== Data for processing ==

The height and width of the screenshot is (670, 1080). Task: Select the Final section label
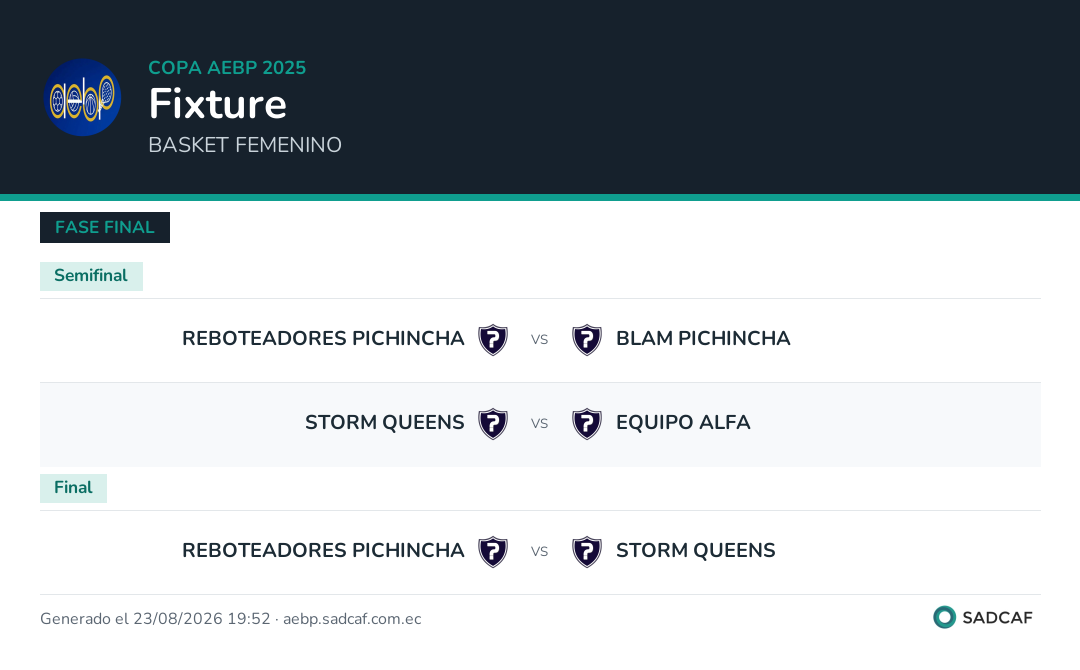click(73, 488)
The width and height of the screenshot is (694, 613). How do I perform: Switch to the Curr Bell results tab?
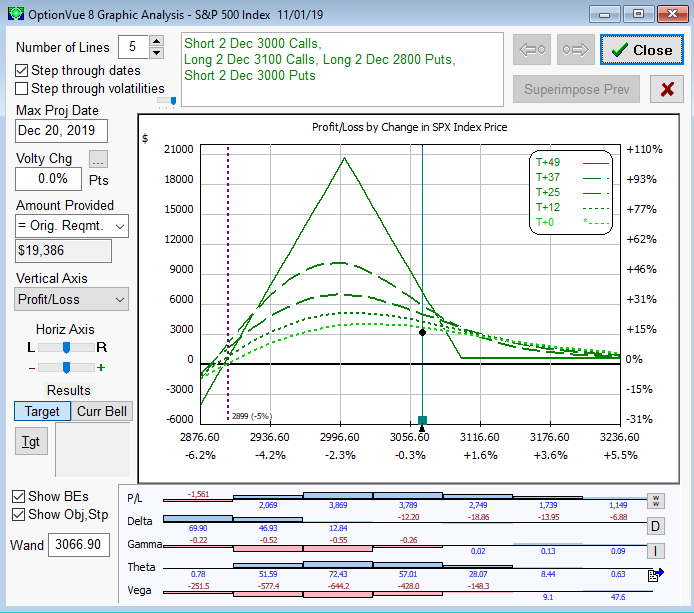103,411
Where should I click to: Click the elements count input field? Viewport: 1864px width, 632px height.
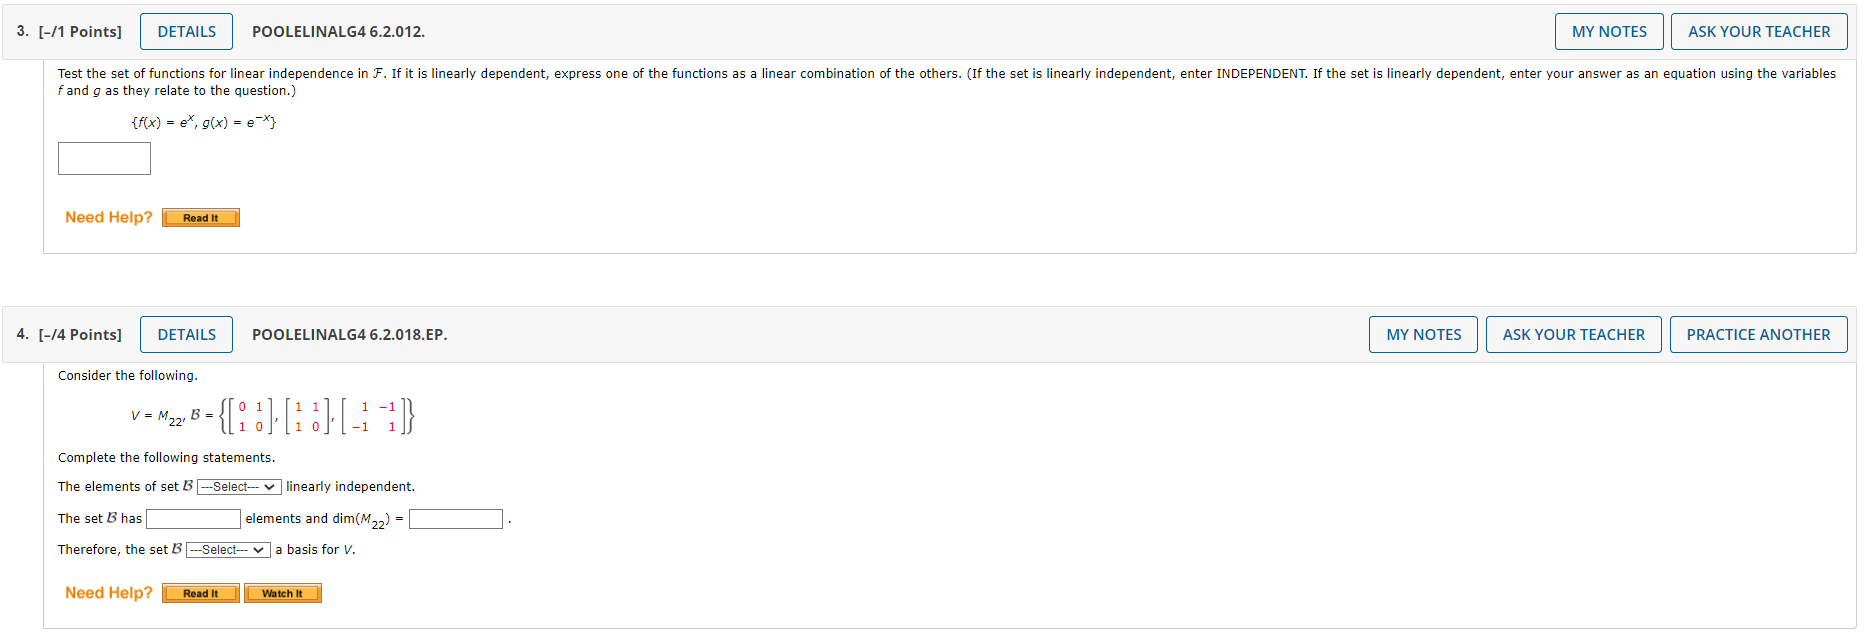(193, 518)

===

• [To do]
Output all entries unchanged; skip the pictures.

• [Written solution]
The height and width of the screenshot is (670, 1080). Task: Select the Final section label
click(73, 488)
The width and height of the screenshot is (694, 613). How do I perform: Switch to the Curr Bell results tab?
103,411
Where should I click to: Click the elements count input field? Viewport: 1864px width, 632px height.
(193, 518)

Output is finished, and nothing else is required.